Asiana’s public response to Saturday’s crash in San Francisco is raising more than a few eyebrows.
Immediately after the crash, the carrier seemed to be making all the right moves. It apologized quickly and sincerely and even went as far as to state that the cause was not mechanical – a rare demonstration of responsibility that drew praise from observers and pundits.
But since then, the company’s statements have been few, far between, and largely relegated to Korean media outlets. The company hasn’t made spokespersons available to U.S. reporters, despite the fact that the American public remains glued to the story. And even though rapid response is Rule One in the airline crisis playbook, it took three days for the carrier’s CEO to arrive on the scene.

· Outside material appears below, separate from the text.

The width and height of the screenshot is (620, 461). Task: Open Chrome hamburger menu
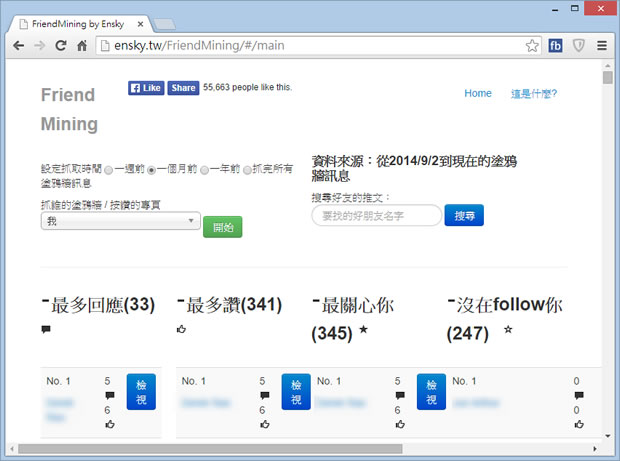click(x=602, y=46)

Asiana’s decision to forego crisis communications counseling has also been noted. In response, Asiana says that now is not the time to focus on the airline’s image. In response to that, I would argue that now is the only time to assert control over the disaster narrative before it spins beyond the airline’s control. In this era of instant and lasting impressions, Asiana’s strategy is allowing others to drive and influence the conversation. That’s the last thing a company in crisis can allow.

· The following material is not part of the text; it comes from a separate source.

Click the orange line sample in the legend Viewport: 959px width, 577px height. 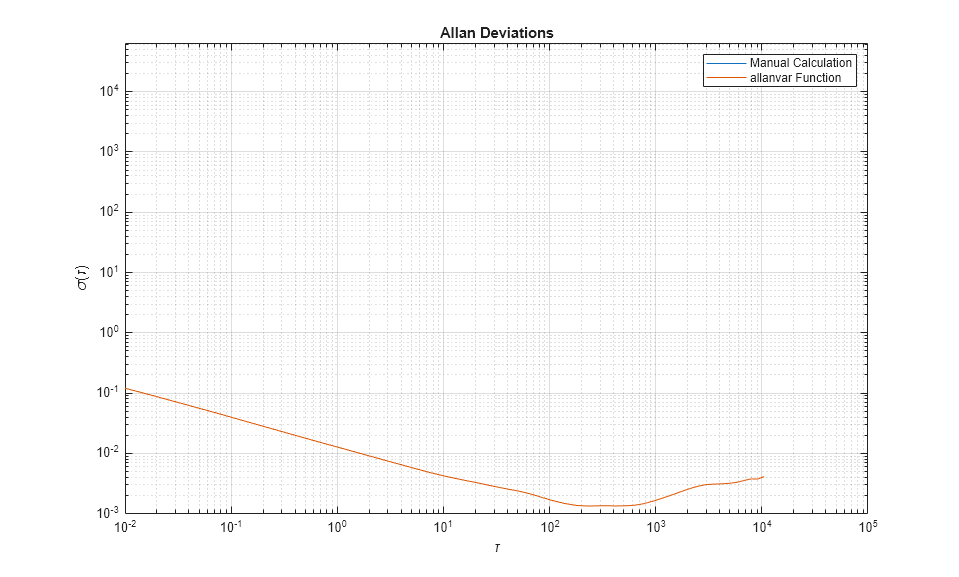click(728, 76)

One has to assume that Asiana is working hard behind the scenes to get to the bottom of what happened and implement measures that will help ensure a similar episode never again plays out. But the benefit of the doubt is not enough to satisfy wary air travelers focused on safety above all else. For evidence of that, just look at how the National Transportation Safety Board (NTSB) is communicating with its stakeholders.

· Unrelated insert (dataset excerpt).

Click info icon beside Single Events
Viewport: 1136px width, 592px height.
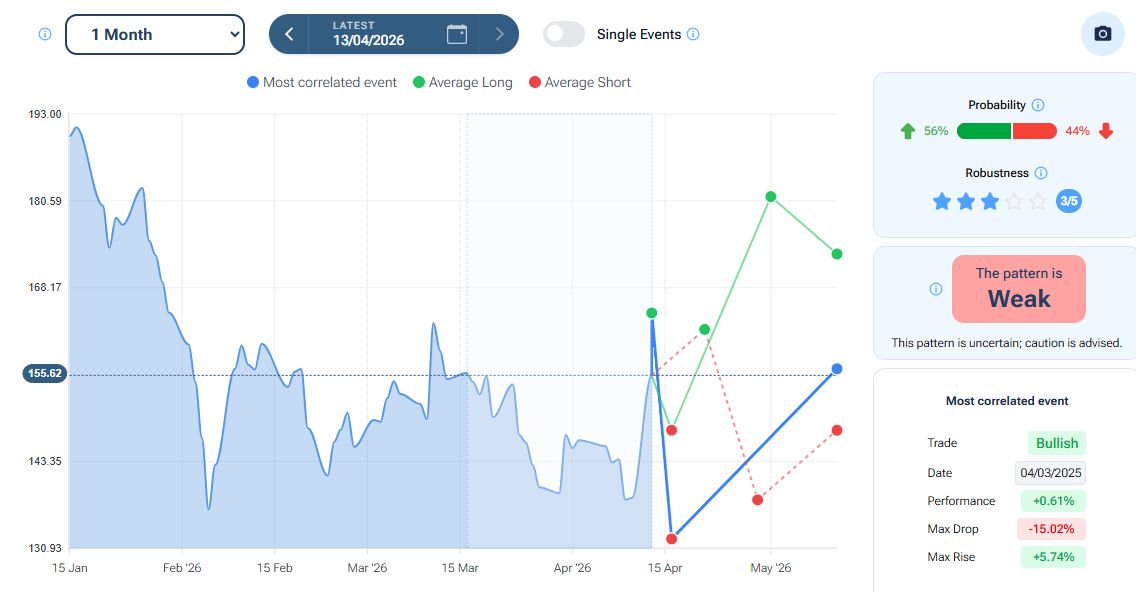693,34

We don’t have to assume that the NTSB is on the job. We know it is. Three days ago, very few people in America could have picked NTSB Chairwoman Deborah Hersman out of lineup. Today, everyone knows her name. That’s because she’s been a fixture on cable and network news broadcasts, social and digital media, and in print.
The NTSB certainly has its hands full in these first days of its investigation, but it understands that a key part of its job is reassuring the American public that it’s doing all it can to prevent accidents like this in the future. As such, it ensures that regular media engagements inform us about new findings as they develop – and comfort anxious air travelers in the process.
The NTSB understands that actions don’t speak always speak for themselves. In crisis, someone needs to speak for them. While Asiana is limited in what it can communicate under NTSB rules, there are always messages of concern and action that can be deployed to help protect an airline’s reputation as a responsible steward of passenger safety.
Right now, those messages are nowhere to be found. As a result, it’s Asiana that is coming off as the problem; and the NTSB that is coming off as the problem solver.